Chemoreceptors are specialized sensory receptor cells that transduce a chemical substance (endogenous or exogenous) to generate a biological signal. There are many such receptor cells but the most widely recognized are taste receptors; generally categorized as ‘sweet’ or ‘bitter’.  Although we think of taste receptors as those ‘buds’ on our tongue that help us distinguish candy from cod liver oil, taste receptors are found throughout the body; typically, on mucosal lined epithelial cells including the gastrointestinal tract, respiratory tract, and genitourinary tract, but can also be found in certain organs such as the heart, liver, ovaries and testes.  One can think of taste receptors as medicine's ‘first’ therapeutic targets. As an example, quinine is a bitter compound that engages certain bitter taste receptors and is the only adequate treatment for malaria.  Its use, as a medicinal product, dates to the mid 1600’s. 
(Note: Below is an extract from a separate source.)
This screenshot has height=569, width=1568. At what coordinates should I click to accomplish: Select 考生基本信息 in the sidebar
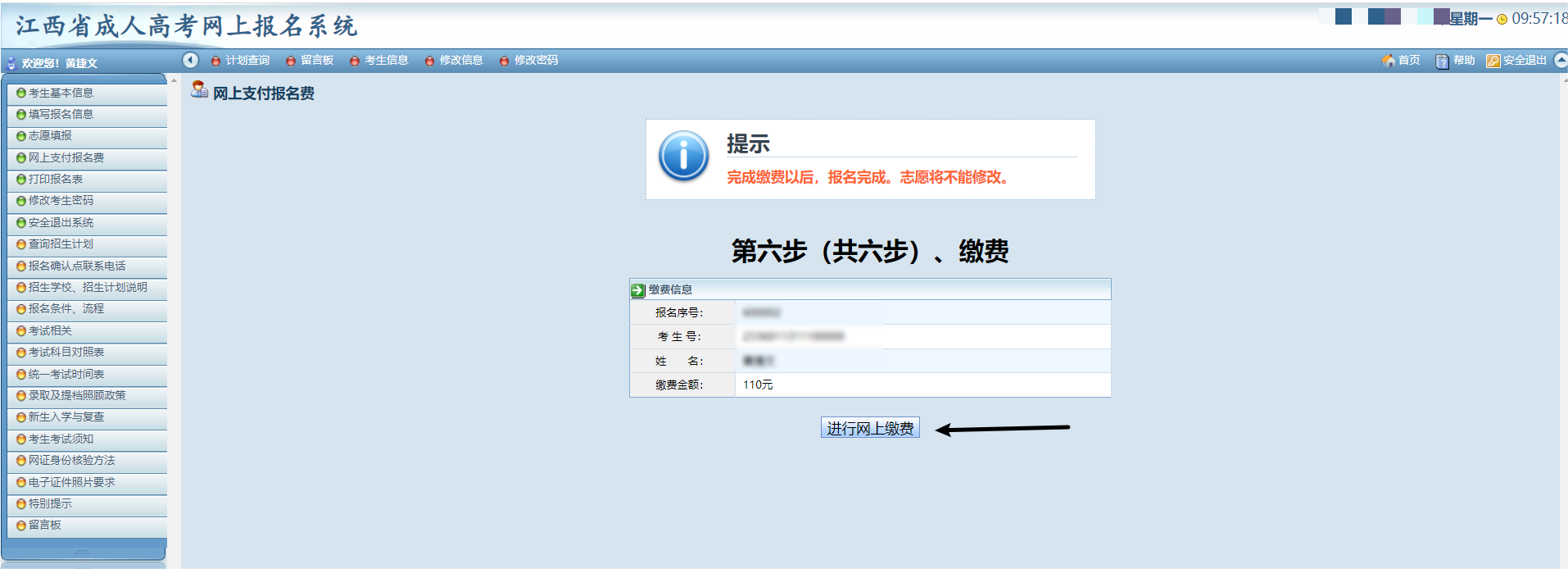click(61, 93)
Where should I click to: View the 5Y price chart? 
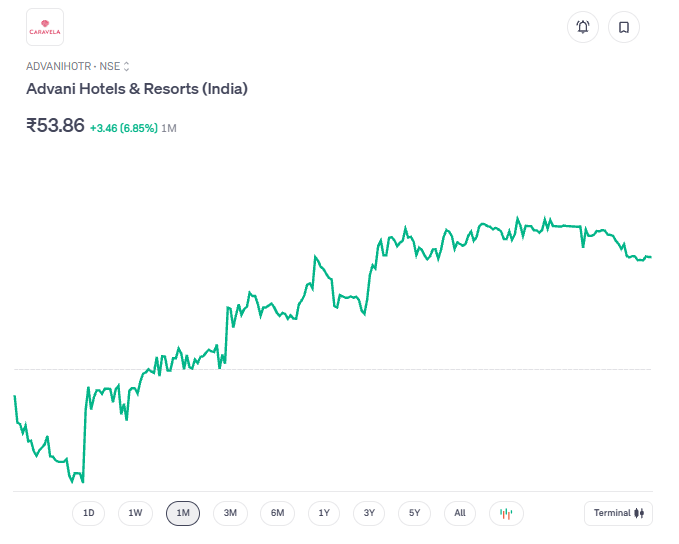(x=415, y=513)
Amaro is currently focused on the modulation of bitter taste receptors (TAS2R) for which 25 have been identified in humans (e.g., TAS2R1, TAS2R14, etc.).  The potential implications of modulating TAS2R are tremendous in that a single receptor likely has different biological function(s) depending on the tissue or organ in which it is expressed.  This creates a large combinatoric biology space in which to identify possible therapeutic indications.  We think of that space in the context of the combination of a systemic effect (i.e., those effects initiated by receptors in the GI tract such as increases in GLP-1) with tissue-specific effects (i.e., a decrease in adiponectin in adipose tissue combined with a decrease in androgen expression in ovaries) driven by modulation of a single TAS2R (i.e., TAS2R1).  We believe the opportunity provided by the combinatorics of TAS2R modulation provides multiple “shots on goal” in high unmet immune-metabolic conditions such as PCOS, obesity, diabetes and NASH.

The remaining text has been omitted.